Среди пёстрой толпы тревожным серым пятном выделялась девочка лет восьми, а может, десяти. Невысокая, худенькая, темноволосая и необычно смуглая для этой местности. Одета она была в прохудившийся холщовый балахон, а ноги вместо башмаков укутывали тряпки. Правую руку девочка прятала за спину, а левой держала букетик пронзительно-синих васильков и предлагала прохожим со словами: «Возьмите! Всего за одну медьку или кусочек хлеба! Или плоскую овсяную лепёшку! Или недозрелое яблоко!» Все шарахались, словно она болела чем-то заразным. Должно быть, девочка очень голодна, раз терпит такое. От меня не убудет, если я отдам всего один пирожок, а Вейас ни о чём не узнает. Я направилась к девочке, но не успела дойти всего пары шагов, как кто-то толкнул её. Она распласталась на земле. Букетик затоптали спешившие по делам прохожие. Я протянула девочке руку и помогла подняться, боясь, как бы её не постигла та же участь.
Простите. Не стоило. Я такая неуклюжая, стеснительно пробормотала она, пряча глаза. Я было подумала, что она из манушей, которые большими таборами кочуют по всему Мидгарду, но у манушей глаза ярко-голубые, а у этой тёмные уголёчки.
Ещё как стоило. Идём, я помогла ей отряхнуться.
Хотела устроиться с ней возле храма, но на порог снова вышел жрец и покачал головой. Почему? Сюда пускают всех, даже нищих и больных. Я сделала ещё шаг, но тут заупиралась сама девочка.
Нет! Они побьют меня палками. Я не хотела дурного, только кусочек хлебушка выменять. Клянусь!
Я вдруг поняла, почему она прятала правую руку: на ней не хватало кисти, а рукав лохмотьями свисал так, чтобы это скрыть. Воровка? Но ведь она совсем кроха. У меня-то красть нечего, кроме злосчастных пирожков и затупленного меча. Я улыбнулась как можно ласковей и повела её прочь от колких взглядов прохожих.

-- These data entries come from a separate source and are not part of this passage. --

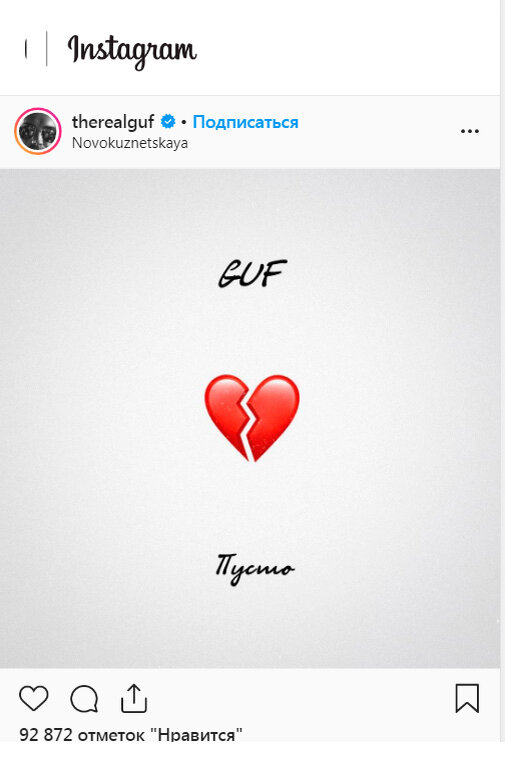Open the therealguf profile username link

[x=113, y=121]
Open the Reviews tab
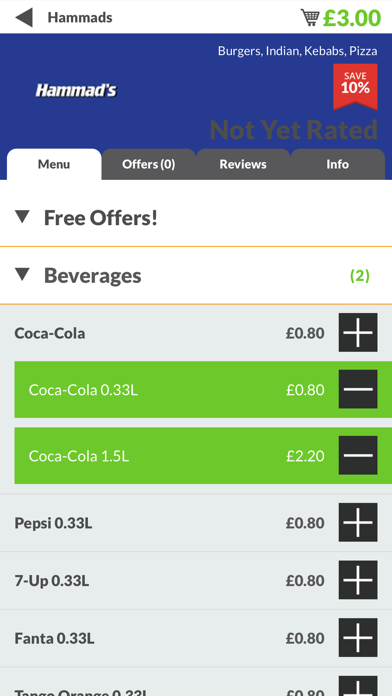Screen dimensions: 392x696 pos(243,164)
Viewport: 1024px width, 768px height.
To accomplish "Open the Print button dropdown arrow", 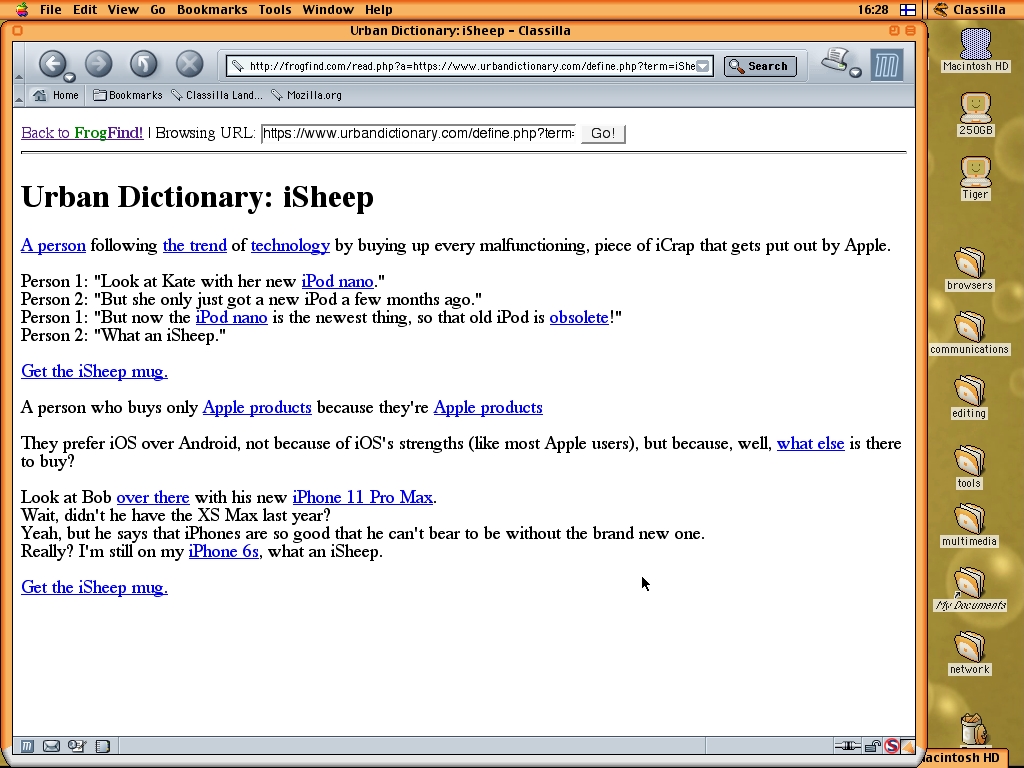I will [855, 72].
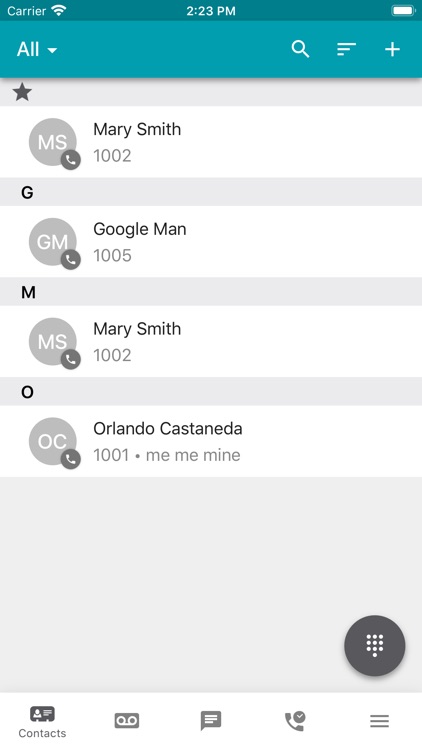
Task: Switch to the Voicemail tab icon
Action: [x=127, y=720]
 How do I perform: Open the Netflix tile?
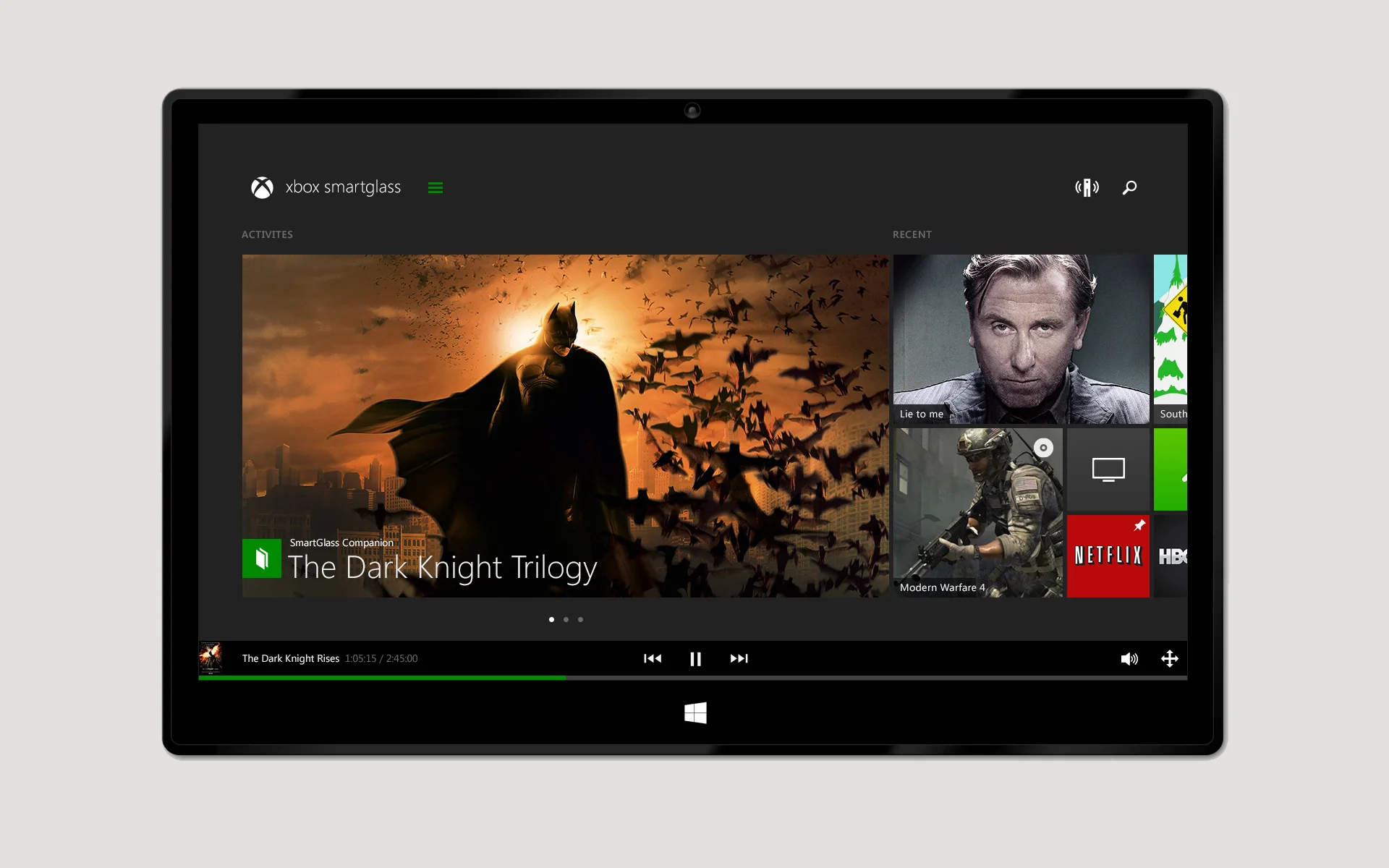click(x=1108, y=556)

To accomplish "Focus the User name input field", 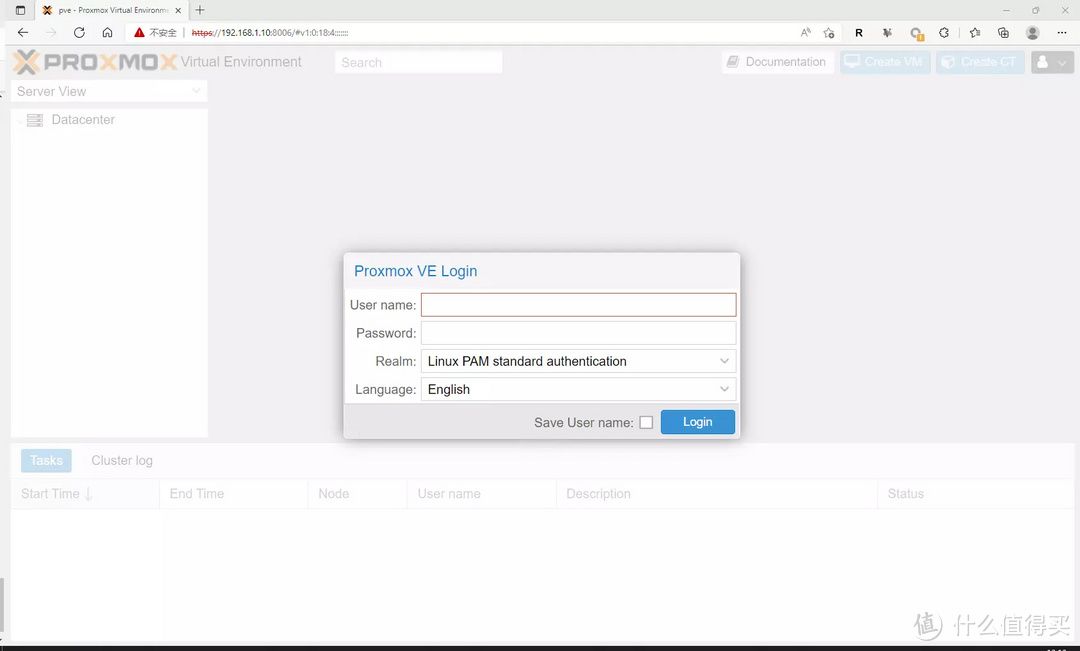I will 578,305.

Мы устроились в лесу подальше от города, на излучине узкой речушки, глубокой и бурливой, с сильным течением и крутым обрывистым берегом. Я заставила девочку снять балахон, оставив в одной посеревшей от носки нижней рубахе. Как следует выкупала, смазала ссадины на тощем, с выпирающими костями теле заживляющей мазью и отдала свёрток с пирожками. Пока девочка уплетала еду за обе щёки, я выстирала её засаленную одежду и повесила сушиться на старой ветвистой иве.
Не торопись так, а то плохо станет, предупредила я, наблюдая, как девочка давится, откусывая слишком большие куски.

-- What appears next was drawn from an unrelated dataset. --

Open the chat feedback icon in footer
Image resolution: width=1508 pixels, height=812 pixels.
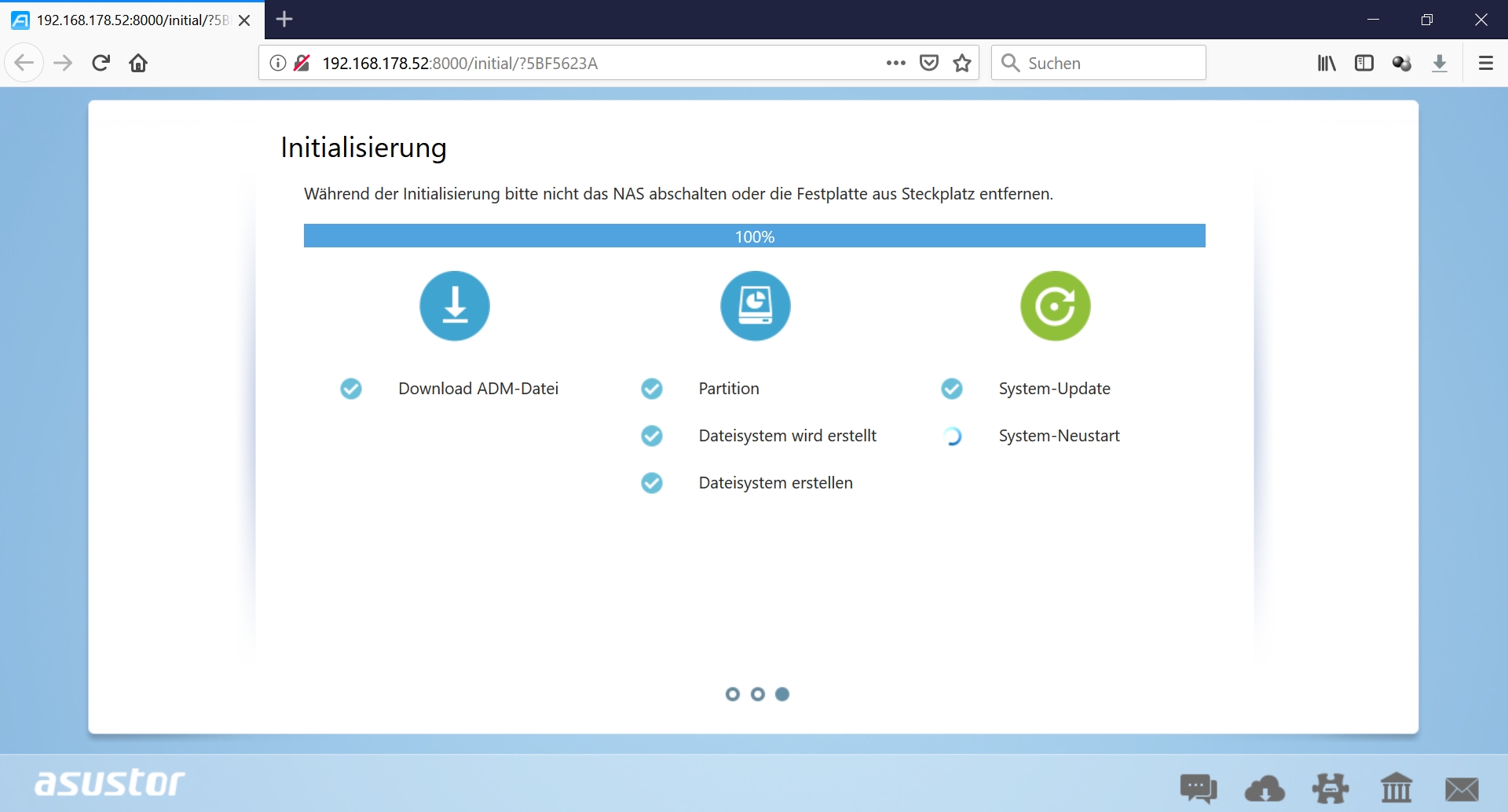click(x=1198, y=788)
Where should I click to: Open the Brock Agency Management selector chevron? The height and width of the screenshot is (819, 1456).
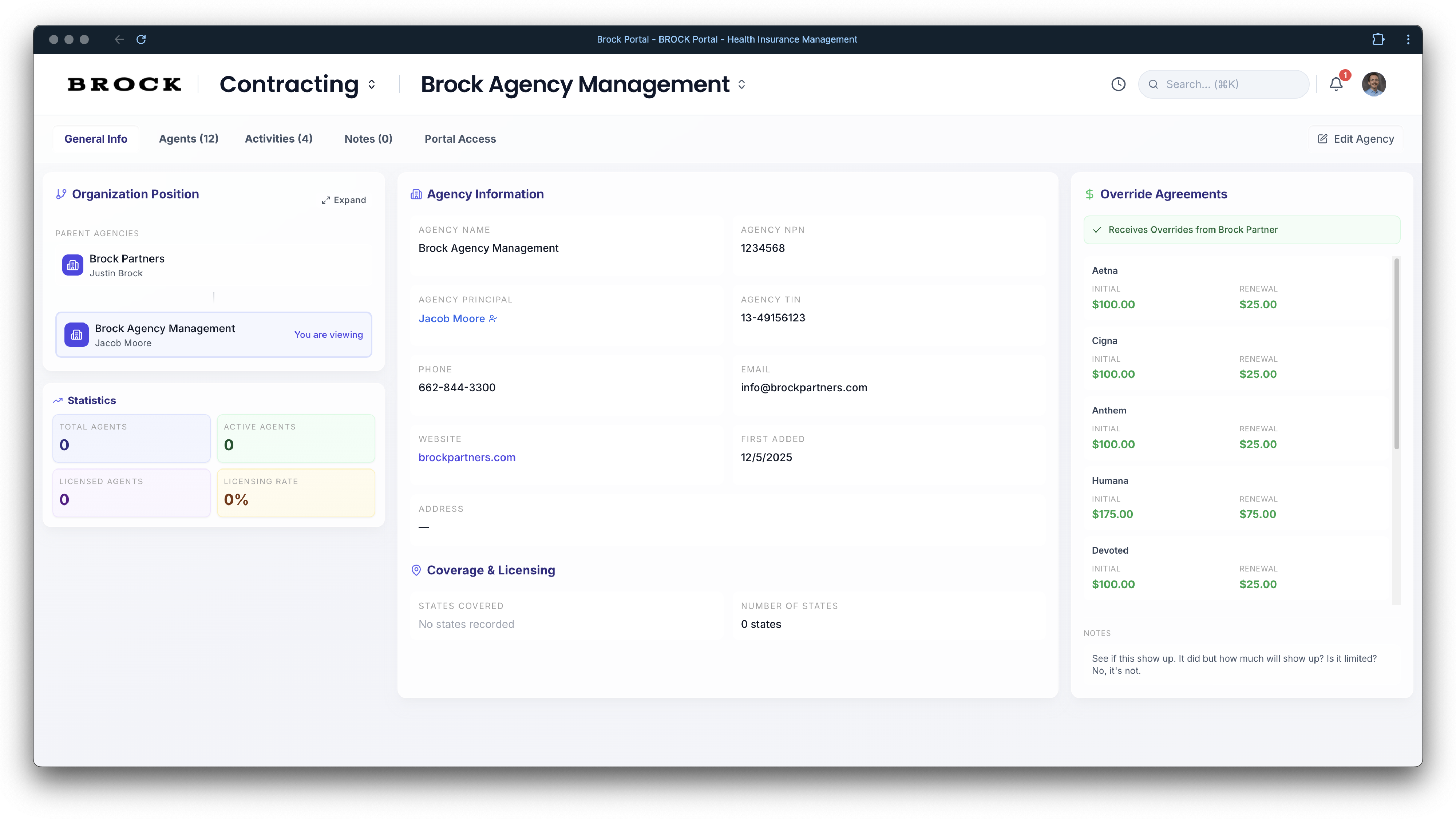click(x=741, y=84)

Простите! залепетала она, обсыпая себя крошками. Я так давно ничего не ела, кроме лебеды и сосновой коры. В последнее время так худо делалось, что я даже их есть не могла. Хотела цветы на кусок хлеба выменять. Дядька Лирий предупреждал, что нельзя попрошайничать, но я не послушала, вот и
Говорила она торопливо, с гортанным придыханием на некоторых звуках, и всё время бегала взглядом, словно чего-то опасалась. Я никак не могла оторвать глаз от её искалеченной руки. Что же это за девочка такая?

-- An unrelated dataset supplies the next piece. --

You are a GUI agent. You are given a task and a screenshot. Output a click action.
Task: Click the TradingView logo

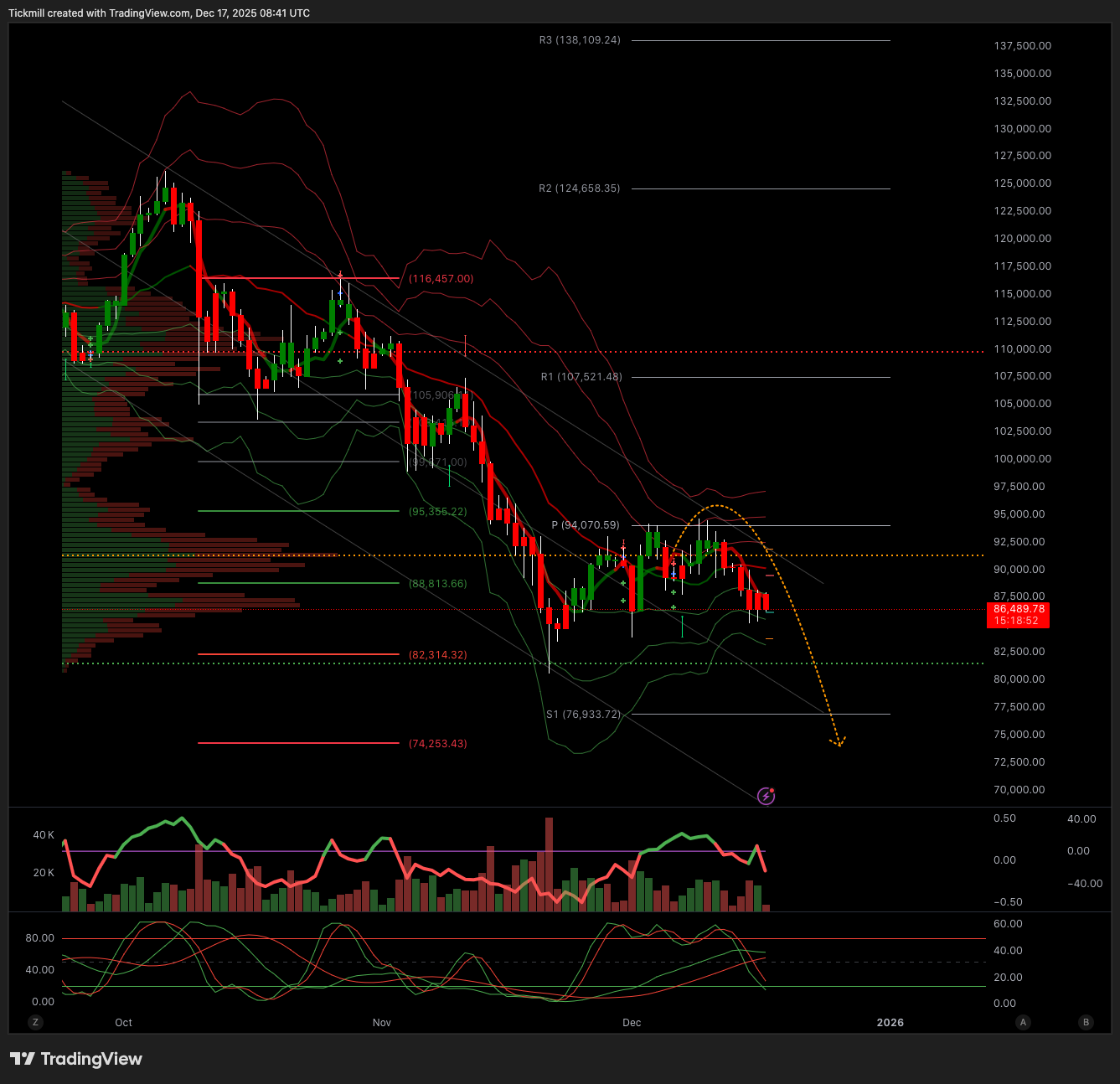[76, 1059]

Давай лучше знакомиться, я подбадривающе подмигнула. Я Лайс, да, Лайс из Белоземья. Это на юго-востоке. Мы с братом на север едем лучшей доли искать. А ты тоже с юга?
Я Айка, из Тегарпони, она хмуро потупилась.
Это же один из самых больших южных городов в Сальвани, почти на границе с Муспельсхеймом. Дальше и придумать нельзя.
Куда же вы едете?
Мы скитаемся. Нас отовсюду гонят.
Айка развалилась на огромных листьях лопуха, вытянув руки и ноги в стороны.
Мы ищем благостный край, где нет ни голода, ни нужды, ни холода, ни болезней. Где люди добры, честны и милосердны, а дети не бывают сиротами.
Так ты сирота?
Айка кивнула, глянула на яркое солнце, и её глаза наполнились слезами.
Мне было пять, когда чёрная лихорадка забрала отца с мамой. Ещё у меня был братик, но теперь и его нет.